TRY IT — Copy the lines of the material below, from the line with "Identify the location of x-tick-label: Jun.." to the line with "at that location.", keeping every character unchanged. Leave the pictures out of your copy.

Saved data entries
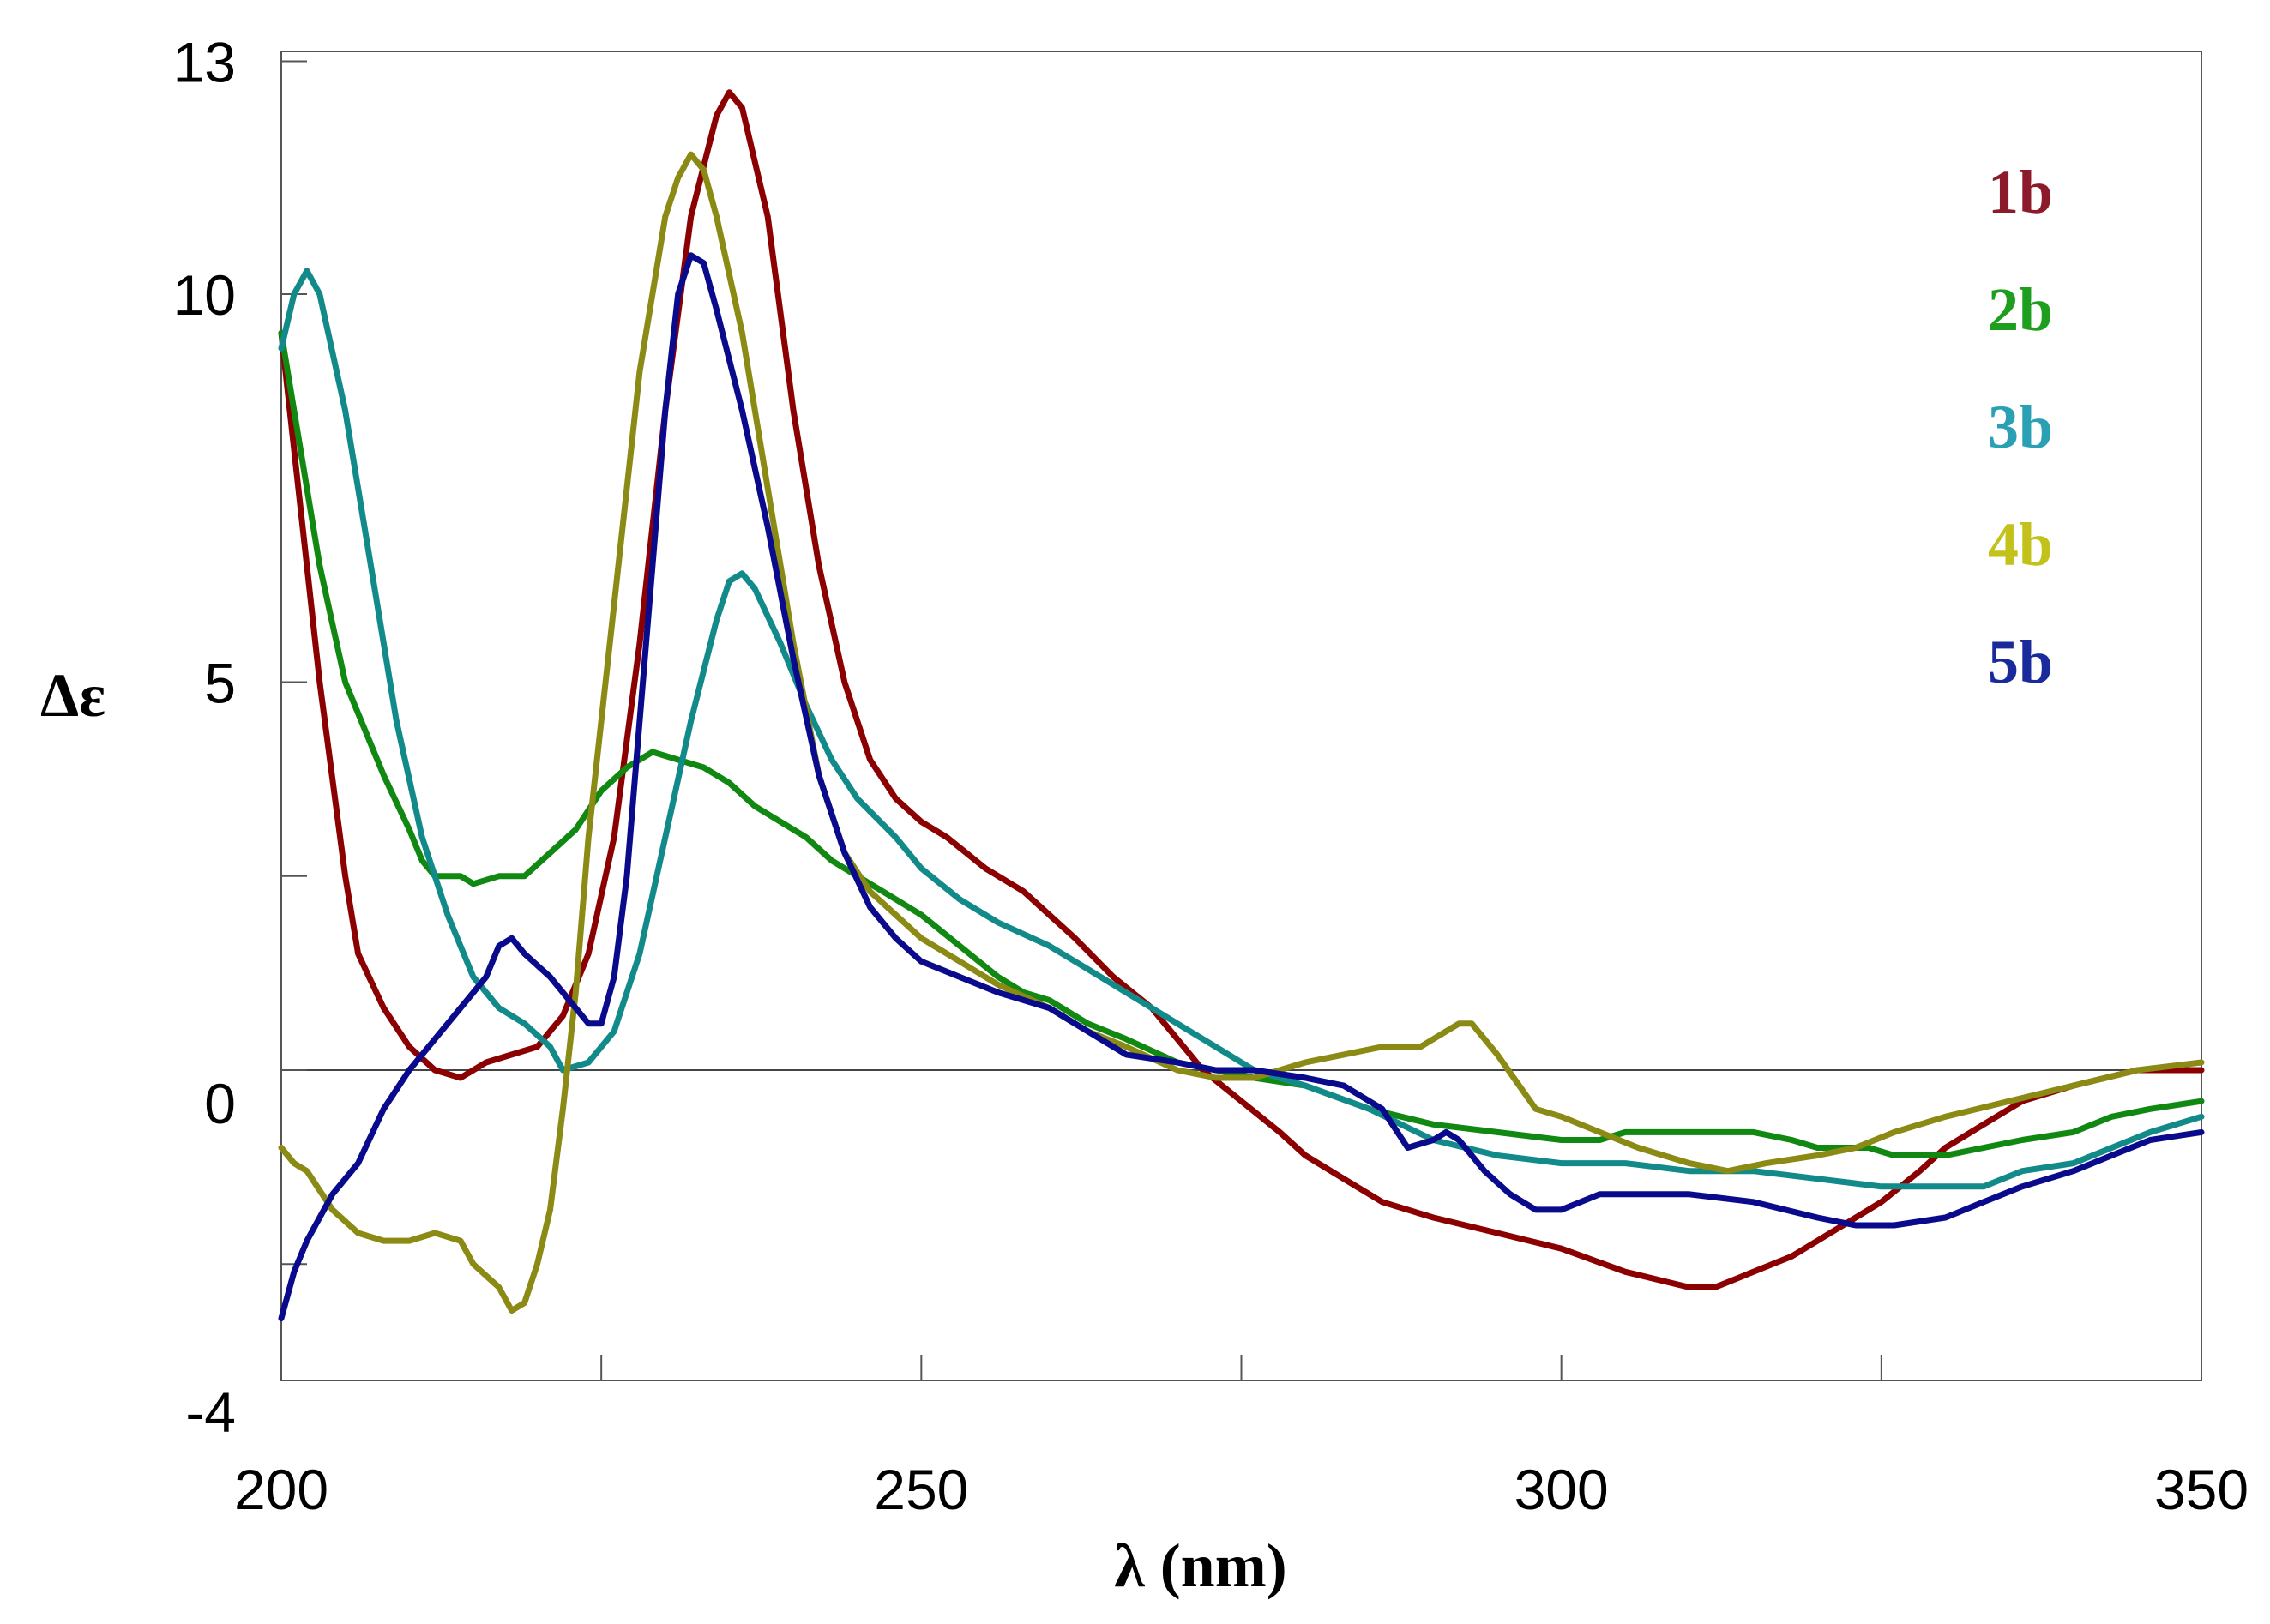 The width and height of the screenshot is (2270, 1624). What do you see at coordinates (2020, 662) in the screenshot?
I see `legend-label-5b: 5b` at bounding box center [2020, 662].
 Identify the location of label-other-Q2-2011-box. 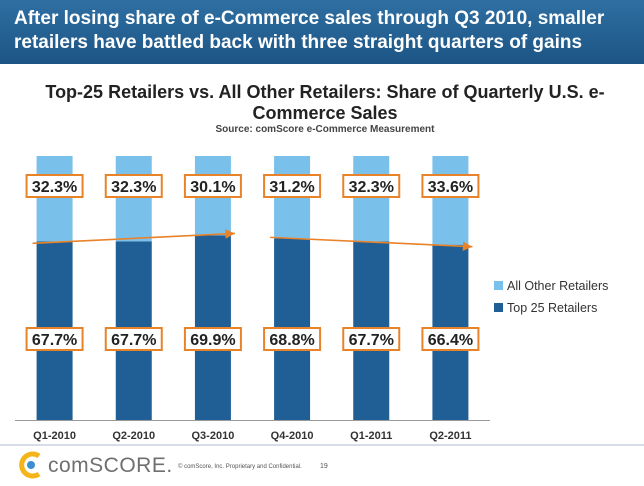
(450, 186).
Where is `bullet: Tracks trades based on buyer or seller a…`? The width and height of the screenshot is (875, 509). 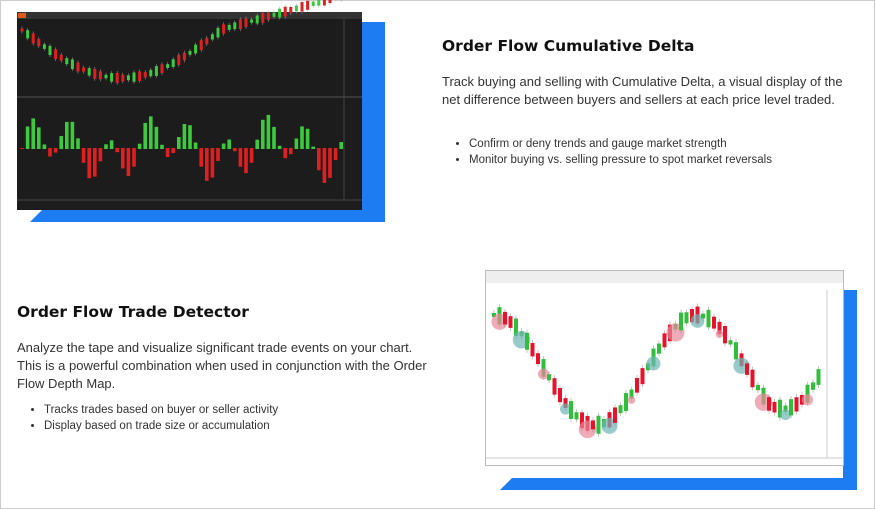 bullet: Tracks trades based on buyer or seller a… is located at coordinates (161, 410).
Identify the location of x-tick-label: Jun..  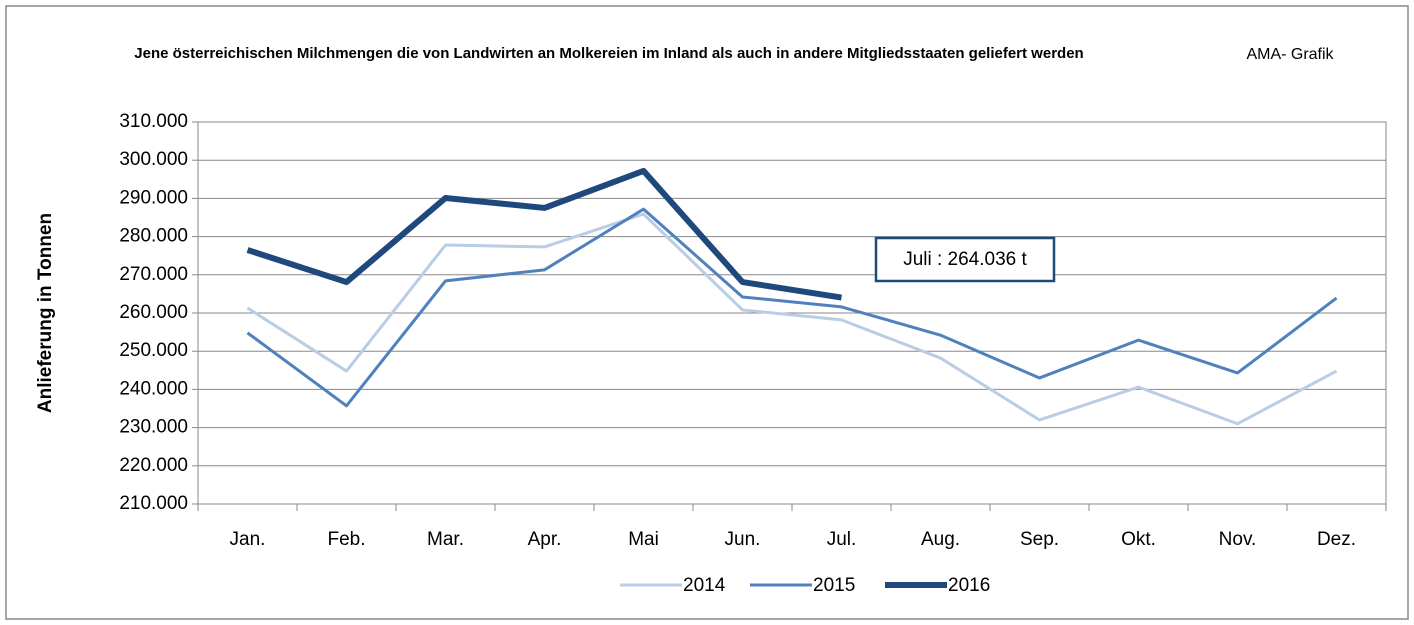
(743, 540).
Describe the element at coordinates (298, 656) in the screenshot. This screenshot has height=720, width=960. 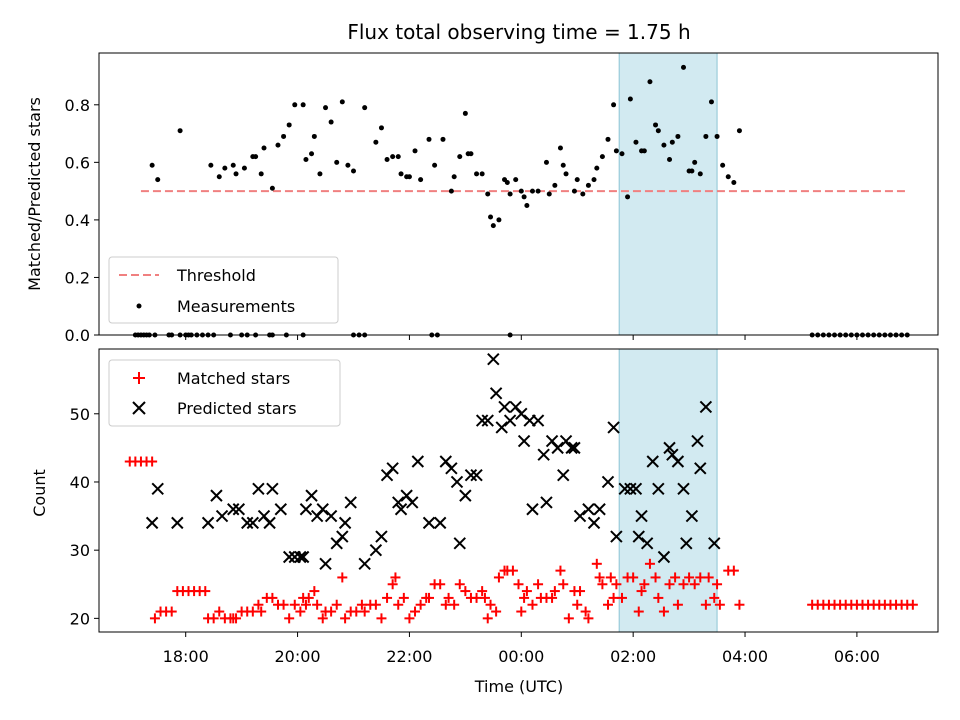
I see `x-tick-label: 20:00` at that location.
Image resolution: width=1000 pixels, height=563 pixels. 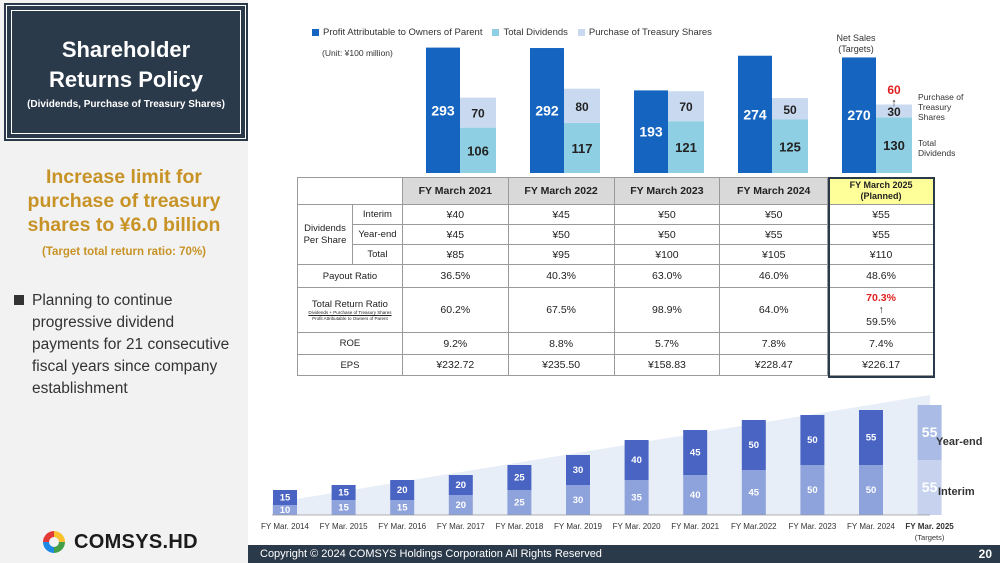 I want to click on roe-label: ROE, so click(x=350, y=344).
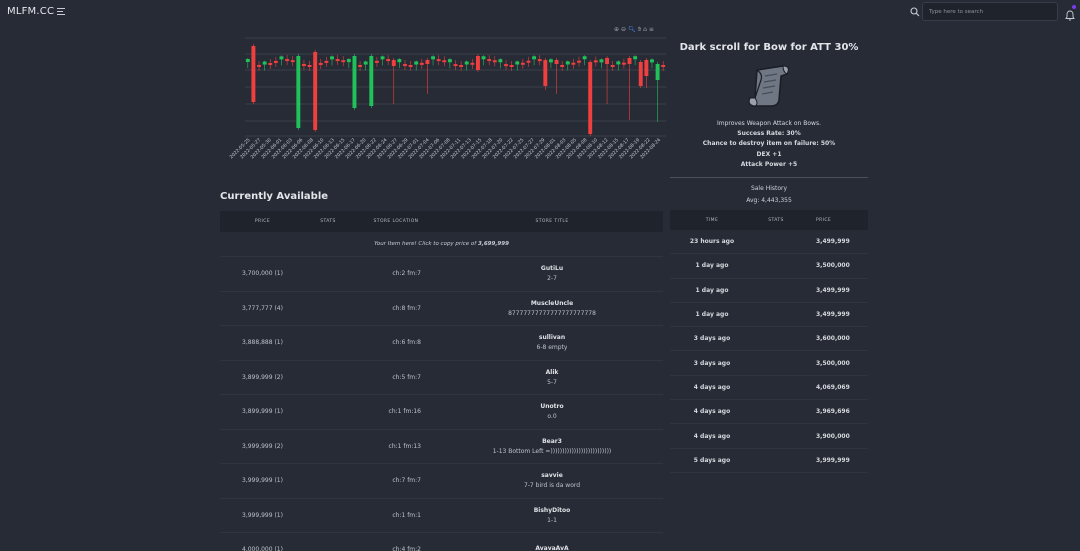  I want to click on notification-dot, so click(1074, 7).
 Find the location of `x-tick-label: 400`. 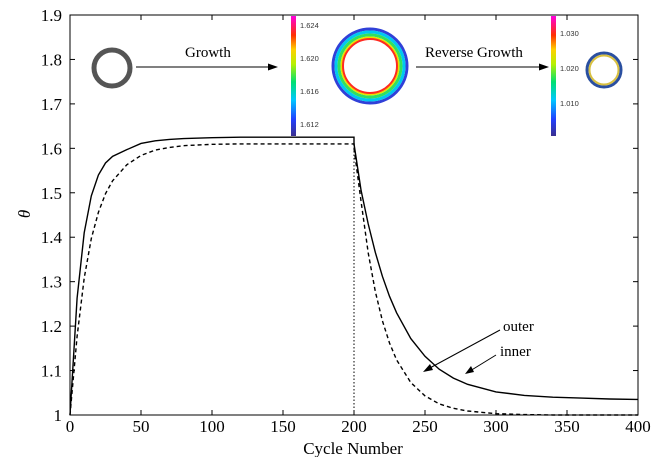

x-tick-label: 400 is located at coordinates (638, 426).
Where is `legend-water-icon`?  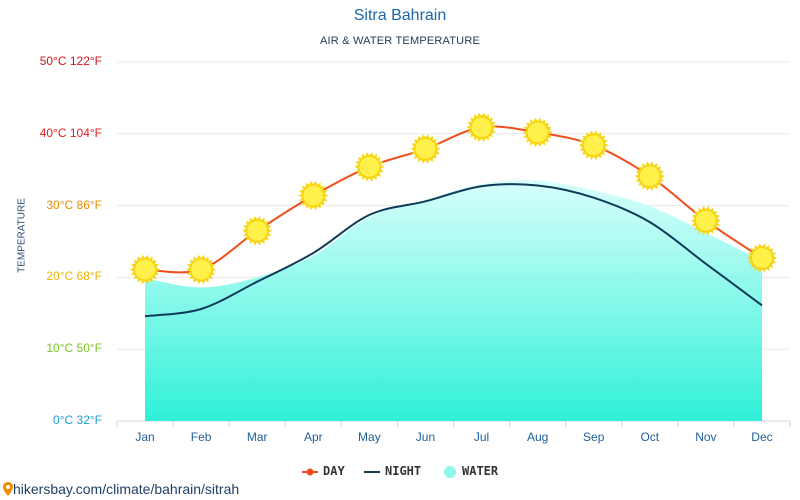 legend-water-icon is located at coordinates (450, 472).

TASK RESULT —
Identify the location of x-tick-label: Jun..  
(743, 540).
Describe the element at coordinates (298, 656) in the screenshot. This screenshot has height=720, width=960. 
I see `x-tick-label: 20:00` at that location.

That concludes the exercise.